Return exactly those lines of the material below that fall between the line holding "Configuració de certificat" and the line holding "Докукино (78, 134)", inclusive.

━━━━━━

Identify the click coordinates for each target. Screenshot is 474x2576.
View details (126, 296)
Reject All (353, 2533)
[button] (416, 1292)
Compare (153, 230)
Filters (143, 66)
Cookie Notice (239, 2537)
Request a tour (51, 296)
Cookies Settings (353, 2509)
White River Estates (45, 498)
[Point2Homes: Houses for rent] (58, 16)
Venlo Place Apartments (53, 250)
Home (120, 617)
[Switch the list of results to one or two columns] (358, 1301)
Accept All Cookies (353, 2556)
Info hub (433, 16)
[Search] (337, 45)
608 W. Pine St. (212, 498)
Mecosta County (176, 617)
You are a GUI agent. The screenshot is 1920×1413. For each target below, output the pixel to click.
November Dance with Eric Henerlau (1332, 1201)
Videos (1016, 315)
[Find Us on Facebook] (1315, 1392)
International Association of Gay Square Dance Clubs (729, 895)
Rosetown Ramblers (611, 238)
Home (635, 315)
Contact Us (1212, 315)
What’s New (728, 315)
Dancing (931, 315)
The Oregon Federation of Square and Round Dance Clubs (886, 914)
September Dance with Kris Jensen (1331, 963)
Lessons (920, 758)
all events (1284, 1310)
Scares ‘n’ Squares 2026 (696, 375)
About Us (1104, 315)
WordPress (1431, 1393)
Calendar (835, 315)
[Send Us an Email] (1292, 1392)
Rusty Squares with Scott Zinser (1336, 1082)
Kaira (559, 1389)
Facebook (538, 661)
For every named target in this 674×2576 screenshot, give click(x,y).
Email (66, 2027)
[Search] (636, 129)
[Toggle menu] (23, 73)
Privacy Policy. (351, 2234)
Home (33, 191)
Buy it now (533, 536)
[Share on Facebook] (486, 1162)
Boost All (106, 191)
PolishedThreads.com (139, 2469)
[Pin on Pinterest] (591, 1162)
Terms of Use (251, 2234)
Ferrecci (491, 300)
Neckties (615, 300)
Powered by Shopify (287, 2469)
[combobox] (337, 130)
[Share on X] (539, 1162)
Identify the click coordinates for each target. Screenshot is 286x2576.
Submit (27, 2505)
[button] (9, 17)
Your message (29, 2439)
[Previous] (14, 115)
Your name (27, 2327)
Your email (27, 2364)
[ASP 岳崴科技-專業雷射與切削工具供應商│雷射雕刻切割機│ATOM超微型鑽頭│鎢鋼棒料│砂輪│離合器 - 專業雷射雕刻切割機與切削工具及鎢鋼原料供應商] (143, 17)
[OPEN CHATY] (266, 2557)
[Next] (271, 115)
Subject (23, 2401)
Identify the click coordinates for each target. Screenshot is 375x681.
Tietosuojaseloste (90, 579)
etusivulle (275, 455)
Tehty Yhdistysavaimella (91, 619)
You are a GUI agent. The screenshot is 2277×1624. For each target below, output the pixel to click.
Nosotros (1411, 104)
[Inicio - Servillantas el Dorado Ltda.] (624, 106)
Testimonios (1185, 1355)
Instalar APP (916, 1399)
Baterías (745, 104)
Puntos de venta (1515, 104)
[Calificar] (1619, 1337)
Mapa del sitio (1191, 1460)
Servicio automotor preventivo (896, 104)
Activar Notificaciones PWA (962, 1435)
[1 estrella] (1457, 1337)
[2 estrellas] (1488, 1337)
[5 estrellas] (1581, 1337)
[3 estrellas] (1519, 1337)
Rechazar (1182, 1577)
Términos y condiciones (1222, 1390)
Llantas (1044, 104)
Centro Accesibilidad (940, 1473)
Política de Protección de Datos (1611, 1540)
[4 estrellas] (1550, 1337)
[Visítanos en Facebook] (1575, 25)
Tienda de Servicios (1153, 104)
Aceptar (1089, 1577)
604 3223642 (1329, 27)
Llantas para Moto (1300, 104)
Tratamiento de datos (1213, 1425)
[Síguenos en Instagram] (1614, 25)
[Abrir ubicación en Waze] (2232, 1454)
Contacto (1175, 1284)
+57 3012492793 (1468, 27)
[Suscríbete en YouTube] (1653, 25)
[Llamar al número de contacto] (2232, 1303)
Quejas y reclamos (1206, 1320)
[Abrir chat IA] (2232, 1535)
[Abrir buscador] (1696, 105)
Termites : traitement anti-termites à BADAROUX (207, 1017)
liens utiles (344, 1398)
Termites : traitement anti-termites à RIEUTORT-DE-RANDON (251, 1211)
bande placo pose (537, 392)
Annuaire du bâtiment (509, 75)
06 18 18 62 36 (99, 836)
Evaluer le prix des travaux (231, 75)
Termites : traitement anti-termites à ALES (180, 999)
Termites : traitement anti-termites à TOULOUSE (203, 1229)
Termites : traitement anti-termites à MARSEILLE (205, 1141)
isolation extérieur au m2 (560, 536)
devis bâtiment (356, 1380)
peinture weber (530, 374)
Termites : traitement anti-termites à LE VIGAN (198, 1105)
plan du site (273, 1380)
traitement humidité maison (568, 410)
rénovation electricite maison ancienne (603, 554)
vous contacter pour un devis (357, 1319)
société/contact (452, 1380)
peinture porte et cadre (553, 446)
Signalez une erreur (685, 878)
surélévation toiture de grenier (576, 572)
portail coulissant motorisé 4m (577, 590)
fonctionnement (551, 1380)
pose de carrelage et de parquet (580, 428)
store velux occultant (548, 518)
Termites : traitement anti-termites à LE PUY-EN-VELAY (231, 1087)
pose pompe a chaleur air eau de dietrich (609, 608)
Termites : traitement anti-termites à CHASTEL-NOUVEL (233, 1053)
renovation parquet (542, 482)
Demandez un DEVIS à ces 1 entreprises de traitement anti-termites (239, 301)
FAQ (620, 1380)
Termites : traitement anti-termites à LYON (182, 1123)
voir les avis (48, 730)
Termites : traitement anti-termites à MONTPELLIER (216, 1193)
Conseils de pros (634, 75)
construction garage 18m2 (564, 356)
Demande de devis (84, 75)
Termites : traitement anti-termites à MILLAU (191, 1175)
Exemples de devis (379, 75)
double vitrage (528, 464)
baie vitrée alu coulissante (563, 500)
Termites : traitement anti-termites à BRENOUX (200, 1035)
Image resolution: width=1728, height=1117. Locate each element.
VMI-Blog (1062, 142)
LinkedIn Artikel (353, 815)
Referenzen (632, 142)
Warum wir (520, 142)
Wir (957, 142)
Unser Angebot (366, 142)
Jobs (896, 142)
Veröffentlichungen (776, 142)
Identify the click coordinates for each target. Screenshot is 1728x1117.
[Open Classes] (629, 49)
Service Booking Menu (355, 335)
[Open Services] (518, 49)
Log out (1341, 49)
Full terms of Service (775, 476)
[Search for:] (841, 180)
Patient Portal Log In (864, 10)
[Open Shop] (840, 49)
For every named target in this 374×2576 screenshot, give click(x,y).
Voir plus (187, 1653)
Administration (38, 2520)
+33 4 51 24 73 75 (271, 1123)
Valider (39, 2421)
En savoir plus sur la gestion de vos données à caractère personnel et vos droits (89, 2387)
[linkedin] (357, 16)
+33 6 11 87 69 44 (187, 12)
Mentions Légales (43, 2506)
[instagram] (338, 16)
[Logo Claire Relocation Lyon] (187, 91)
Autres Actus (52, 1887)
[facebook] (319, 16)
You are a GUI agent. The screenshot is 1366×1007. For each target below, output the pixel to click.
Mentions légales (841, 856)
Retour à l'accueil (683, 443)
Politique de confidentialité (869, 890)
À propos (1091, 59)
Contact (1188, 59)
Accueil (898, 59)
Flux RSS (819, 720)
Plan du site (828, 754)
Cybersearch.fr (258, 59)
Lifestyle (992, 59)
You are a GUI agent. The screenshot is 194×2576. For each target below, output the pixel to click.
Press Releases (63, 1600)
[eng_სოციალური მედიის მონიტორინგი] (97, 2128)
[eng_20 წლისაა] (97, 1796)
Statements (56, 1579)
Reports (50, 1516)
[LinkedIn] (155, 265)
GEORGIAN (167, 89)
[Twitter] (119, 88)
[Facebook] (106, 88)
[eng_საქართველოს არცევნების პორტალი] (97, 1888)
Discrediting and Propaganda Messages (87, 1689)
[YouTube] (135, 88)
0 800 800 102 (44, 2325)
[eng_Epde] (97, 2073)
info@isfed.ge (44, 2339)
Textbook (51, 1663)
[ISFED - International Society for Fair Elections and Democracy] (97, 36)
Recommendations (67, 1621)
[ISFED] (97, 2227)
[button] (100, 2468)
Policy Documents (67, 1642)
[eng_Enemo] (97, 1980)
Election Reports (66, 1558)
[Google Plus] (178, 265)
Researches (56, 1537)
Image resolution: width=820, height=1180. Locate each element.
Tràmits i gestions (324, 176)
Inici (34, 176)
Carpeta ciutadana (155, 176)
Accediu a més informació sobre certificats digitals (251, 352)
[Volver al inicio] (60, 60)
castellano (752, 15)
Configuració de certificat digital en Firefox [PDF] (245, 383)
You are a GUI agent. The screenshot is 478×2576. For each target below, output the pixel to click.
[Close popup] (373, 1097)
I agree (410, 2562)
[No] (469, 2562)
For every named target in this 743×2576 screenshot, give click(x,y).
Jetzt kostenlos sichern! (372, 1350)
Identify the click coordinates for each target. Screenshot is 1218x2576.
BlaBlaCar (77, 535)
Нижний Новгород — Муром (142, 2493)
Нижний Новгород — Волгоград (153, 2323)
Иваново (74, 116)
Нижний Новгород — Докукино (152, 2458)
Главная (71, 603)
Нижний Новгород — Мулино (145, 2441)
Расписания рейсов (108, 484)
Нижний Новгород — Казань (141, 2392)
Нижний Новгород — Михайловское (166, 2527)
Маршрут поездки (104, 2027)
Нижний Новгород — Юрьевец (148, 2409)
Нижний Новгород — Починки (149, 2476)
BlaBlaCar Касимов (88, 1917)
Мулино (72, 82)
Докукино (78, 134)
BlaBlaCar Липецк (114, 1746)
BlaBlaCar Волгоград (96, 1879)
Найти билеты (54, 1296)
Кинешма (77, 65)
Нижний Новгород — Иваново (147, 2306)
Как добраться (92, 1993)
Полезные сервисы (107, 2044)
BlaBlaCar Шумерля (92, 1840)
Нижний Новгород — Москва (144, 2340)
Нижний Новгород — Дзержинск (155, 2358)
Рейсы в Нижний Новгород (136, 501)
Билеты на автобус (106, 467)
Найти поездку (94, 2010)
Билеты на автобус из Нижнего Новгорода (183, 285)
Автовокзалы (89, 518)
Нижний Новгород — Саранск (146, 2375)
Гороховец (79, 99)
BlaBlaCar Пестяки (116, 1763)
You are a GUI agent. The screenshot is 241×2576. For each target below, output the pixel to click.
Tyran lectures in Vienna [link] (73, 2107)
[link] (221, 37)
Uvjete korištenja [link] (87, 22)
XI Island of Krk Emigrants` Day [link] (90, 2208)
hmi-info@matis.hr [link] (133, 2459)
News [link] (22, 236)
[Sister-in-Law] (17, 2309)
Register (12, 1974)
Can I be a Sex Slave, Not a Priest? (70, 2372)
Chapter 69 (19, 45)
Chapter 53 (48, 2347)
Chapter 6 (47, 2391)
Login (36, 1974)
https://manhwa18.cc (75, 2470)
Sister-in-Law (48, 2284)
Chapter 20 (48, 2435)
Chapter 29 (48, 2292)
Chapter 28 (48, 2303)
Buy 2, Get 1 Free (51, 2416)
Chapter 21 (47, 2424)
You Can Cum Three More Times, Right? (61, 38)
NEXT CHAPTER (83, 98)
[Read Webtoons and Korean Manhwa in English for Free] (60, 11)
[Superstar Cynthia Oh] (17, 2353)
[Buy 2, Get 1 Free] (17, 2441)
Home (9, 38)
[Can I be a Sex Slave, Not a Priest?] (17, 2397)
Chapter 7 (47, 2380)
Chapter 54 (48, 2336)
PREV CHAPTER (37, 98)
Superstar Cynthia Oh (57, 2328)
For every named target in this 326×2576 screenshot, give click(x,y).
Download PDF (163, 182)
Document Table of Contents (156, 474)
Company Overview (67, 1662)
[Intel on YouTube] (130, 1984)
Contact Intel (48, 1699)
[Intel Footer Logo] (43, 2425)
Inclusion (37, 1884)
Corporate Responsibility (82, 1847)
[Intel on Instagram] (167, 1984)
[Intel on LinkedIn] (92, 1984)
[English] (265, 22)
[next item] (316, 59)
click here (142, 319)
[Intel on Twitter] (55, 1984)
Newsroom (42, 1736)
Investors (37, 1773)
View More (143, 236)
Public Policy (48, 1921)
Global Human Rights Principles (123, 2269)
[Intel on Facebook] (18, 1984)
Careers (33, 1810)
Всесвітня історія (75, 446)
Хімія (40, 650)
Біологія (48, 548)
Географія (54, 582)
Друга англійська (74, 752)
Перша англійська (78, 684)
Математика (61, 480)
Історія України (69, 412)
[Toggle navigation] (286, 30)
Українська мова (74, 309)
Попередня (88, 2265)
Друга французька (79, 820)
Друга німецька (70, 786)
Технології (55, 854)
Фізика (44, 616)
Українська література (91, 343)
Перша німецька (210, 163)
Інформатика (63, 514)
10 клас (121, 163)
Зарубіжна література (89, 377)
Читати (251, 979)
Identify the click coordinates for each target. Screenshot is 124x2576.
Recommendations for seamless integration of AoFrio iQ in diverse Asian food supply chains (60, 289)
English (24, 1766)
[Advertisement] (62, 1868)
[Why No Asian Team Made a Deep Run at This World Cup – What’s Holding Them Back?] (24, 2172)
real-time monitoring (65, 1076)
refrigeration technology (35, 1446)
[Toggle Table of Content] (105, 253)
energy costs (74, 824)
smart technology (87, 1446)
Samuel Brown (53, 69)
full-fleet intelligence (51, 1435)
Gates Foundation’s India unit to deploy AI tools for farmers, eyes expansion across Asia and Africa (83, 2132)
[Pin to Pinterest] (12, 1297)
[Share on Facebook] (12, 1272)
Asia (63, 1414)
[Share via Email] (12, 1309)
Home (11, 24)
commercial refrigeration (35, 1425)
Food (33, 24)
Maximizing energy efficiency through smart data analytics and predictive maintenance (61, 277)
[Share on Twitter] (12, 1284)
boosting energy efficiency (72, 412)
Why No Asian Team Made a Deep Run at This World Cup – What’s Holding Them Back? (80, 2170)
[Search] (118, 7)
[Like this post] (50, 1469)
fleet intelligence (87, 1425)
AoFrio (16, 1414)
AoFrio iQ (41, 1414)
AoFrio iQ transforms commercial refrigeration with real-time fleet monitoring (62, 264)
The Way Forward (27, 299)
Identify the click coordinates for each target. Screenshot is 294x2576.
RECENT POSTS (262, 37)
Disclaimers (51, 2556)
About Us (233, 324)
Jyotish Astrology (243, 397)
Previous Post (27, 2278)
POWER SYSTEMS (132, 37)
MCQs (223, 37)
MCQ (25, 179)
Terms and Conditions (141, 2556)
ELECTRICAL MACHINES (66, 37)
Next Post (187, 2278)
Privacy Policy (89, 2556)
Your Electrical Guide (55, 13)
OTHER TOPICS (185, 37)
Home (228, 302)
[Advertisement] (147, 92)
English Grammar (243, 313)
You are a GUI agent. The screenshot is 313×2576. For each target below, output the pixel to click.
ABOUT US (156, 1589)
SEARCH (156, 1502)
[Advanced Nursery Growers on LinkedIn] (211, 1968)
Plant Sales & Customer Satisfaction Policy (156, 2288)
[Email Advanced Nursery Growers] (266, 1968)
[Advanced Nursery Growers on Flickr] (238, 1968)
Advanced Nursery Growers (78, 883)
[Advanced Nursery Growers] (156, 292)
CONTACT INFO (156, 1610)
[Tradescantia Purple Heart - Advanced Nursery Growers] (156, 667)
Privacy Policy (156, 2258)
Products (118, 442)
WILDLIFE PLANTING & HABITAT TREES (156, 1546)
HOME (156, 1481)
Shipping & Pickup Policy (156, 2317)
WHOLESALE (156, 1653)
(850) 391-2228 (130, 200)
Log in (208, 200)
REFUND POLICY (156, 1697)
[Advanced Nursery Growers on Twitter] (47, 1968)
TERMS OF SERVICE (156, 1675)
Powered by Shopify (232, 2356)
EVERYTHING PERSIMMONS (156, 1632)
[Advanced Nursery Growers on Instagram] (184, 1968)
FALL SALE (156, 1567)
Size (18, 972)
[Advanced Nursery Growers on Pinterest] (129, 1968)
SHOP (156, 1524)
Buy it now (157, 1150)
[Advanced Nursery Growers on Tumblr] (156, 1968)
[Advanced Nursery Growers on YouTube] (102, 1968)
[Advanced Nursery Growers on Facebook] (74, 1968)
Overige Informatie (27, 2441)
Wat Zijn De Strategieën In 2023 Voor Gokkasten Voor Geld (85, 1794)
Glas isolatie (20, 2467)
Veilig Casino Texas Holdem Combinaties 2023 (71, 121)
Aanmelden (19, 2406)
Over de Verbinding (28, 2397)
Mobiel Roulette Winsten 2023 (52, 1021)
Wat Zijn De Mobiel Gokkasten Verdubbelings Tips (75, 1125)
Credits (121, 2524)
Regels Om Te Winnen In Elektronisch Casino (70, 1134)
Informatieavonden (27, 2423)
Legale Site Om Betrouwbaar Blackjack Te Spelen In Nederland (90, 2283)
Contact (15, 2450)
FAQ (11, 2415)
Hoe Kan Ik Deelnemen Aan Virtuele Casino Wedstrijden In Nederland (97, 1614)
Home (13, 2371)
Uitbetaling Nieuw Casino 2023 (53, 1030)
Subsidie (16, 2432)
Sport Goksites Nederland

━━━━━━

** TASK RESPONSE **
Configuració de certificat digital en Firefox [PDF] (245, 383)
You are a GUI agent. The screenshot is 478×2576. For each target below, output the pixel to click.
[Close popup] (373, 1097)
I agree (410, 2562)
[No] (469, 2562)
For every named target in this 743×2576 screenshot, give click(x,y).
Jetzt kostenlos sichern! (372, 1350)
Identify the click coordinates for each target. Screenshot is 1218x2576.
BlaBlaCar (77, 535)
Нижний Новгород — Муром (142, 2493)
Нижний Новгород — Волгоград (153, 2323)
Иваново (74, 116)
Нижний Новгород — Докукино (152, 2458)
Главная (71, 603)
Нижний Новгород — Мулино (145, 2441)
Расписания рейсов (108, 484)
Нижний Новгород — Казань (141, 2392)
Нижний Новгород — Михайловское (166, 2527)
Маршрут поездки (104, 2027)
Нижний Новгород — Юрьевец (148, 2409)
Нижний Новгород — Починки (149, 2476)
BlaBlaCar Касимов (88, 1917)
Мулино (72, 82)
Докукино (78, 134)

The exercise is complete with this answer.